Exercise goal:
Could the records below please be retyped exactly, with their pictures left out?
-=-=-
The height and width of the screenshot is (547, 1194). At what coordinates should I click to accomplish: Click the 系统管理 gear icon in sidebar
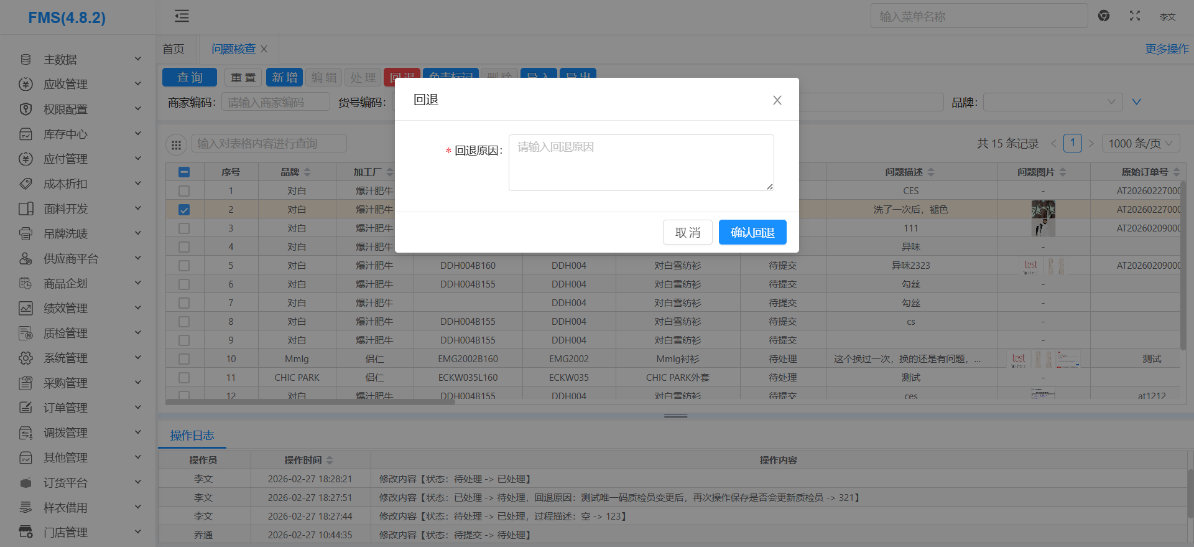pos(25,358)
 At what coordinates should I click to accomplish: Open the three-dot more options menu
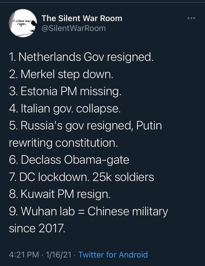point(191,19)
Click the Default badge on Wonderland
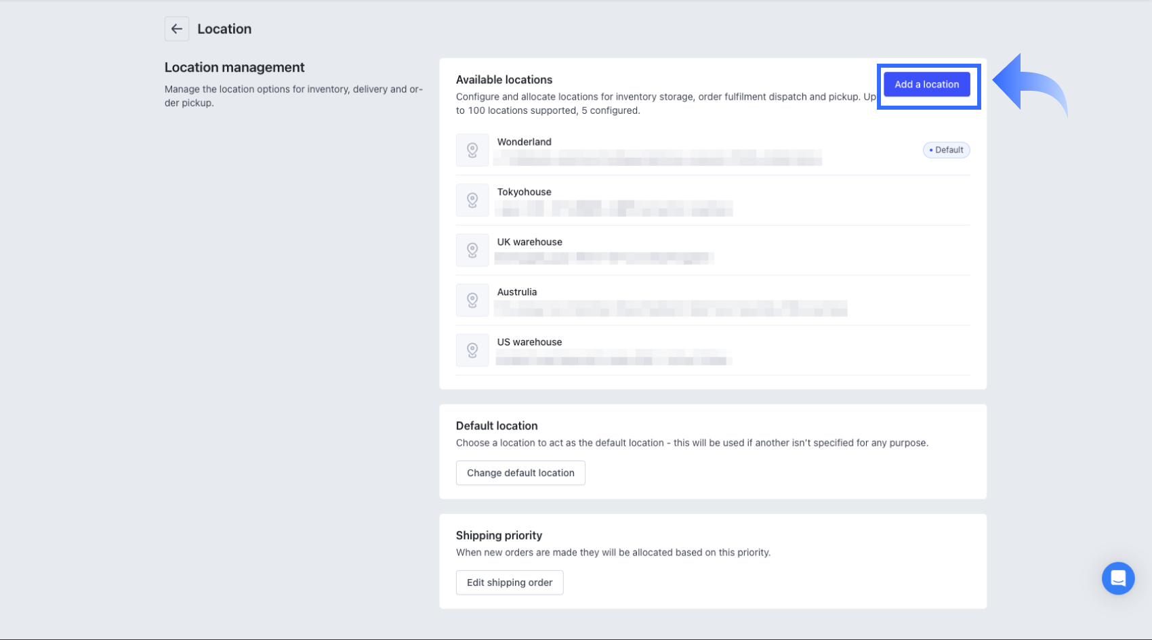The image size is (1152, 640). pyautogui.click(x=946, y=150)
-=-=-
Exercise response:
The height and width of the screenshot is (547, 1194). At what coordinates should I click to accomplish: Click the 系统管理 gear icon in sidebar
pos(25,358)
 At what coordinates should I click to accomplish: Open the three-dot more options menu
point(191,19)
Click the Default badge on Wonderland
The image size is (1152, 640). pyautogui.click(x=946, y=150)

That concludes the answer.